## [Activity]
Within the material below, locate the line with "Click the globe" and the line with "Given: Expand the Interrupt(NMI) menu", then return those two lines and all lines between them, exactly as written.

++++ Source data

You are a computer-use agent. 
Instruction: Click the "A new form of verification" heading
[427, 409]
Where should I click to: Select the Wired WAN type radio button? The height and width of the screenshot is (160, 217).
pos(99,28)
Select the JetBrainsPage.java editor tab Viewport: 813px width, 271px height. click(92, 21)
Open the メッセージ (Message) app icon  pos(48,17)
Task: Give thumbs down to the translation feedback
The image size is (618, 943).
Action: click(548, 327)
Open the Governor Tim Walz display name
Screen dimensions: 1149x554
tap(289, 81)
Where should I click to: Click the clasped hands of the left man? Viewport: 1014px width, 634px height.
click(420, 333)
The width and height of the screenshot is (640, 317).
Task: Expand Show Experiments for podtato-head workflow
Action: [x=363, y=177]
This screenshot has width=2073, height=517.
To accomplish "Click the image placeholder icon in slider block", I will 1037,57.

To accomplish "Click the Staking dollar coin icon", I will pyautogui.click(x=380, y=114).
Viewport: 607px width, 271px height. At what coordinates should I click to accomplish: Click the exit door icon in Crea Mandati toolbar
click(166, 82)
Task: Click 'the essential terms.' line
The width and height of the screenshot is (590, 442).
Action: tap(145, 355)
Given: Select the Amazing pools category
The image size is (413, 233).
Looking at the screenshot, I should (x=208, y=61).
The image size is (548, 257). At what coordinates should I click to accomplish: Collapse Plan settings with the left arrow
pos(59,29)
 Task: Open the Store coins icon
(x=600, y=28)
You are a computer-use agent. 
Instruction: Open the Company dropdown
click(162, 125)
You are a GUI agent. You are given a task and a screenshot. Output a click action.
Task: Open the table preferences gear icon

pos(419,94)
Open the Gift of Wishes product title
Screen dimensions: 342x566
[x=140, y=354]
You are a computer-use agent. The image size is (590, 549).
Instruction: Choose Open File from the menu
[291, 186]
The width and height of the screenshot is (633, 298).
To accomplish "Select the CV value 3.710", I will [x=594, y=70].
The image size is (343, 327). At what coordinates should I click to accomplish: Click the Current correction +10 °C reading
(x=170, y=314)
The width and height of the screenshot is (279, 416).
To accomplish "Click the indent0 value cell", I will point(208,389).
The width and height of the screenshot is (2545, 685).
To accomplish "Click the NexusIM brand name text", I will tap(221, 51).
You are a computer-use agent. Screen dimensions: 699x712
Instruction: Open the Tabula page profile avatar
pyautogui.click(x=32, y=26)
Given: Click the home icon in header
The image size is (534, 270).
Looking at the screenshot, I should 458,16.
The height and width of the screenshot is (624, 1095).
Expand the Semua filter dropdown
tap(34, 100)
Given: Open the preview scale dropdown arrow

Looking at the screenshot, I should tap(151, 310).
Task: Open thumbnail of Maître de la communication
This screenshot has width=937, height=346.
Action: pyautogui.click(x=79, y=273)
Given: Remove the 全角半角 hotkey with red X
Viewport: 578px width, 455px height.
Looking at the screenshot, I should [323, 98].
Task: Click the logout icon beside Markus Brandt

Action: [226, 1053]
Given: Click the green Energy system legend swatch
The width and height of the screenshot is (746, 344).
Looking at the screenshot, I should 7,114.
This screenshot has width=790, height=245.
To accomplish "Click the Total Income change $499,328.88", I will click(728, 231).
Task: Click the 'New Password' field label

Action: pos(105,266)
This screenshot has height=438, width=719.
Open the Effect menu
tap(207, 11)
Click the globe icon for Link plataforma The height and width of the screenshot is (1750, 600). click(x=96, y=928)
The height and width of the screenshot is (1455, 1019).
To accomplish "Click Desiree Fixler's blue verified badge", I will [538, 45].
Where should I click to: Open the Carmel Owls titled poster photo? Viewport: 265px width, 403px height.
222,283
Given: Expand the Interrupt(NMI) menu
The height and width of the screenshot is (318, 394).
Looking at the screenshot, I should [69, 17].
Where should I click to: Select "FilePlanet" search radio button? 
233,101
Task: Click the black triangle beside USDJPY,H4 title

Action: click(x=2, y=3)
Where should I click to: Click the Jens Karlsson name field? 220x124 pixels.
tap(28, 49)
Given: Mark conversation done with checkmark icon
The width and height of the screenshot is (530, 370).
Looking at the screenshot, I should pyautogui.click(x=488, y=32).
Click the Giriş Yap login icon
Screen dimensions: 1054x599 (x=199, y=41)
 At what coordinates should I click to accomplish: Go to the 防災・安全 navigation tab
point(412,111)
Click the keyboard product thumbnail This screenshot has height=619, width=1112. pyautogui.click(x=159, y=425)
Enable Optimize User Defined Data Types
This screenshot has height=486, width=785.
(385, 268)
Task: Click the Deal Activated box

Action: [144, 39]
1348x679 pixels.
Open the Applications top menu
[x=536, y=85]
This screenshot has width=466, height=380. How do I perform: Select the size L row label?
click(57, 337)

++++++++

## [Solution to the problem]
Click the globe icon for Link plataforma The height and width of the screenshot is (1750, 600). click(x=96, y=928)
The height and width of the screenshot is (1455, 1019).
To accomplish "Click Desiree Fixler's blue verified badge", I will [538, 45].
Where should I click to: Open the Carmel Owls titled poster photo? Viewport: 265px width, 403px height.
222,283
Given: Expand the Interrupt(NMI) menu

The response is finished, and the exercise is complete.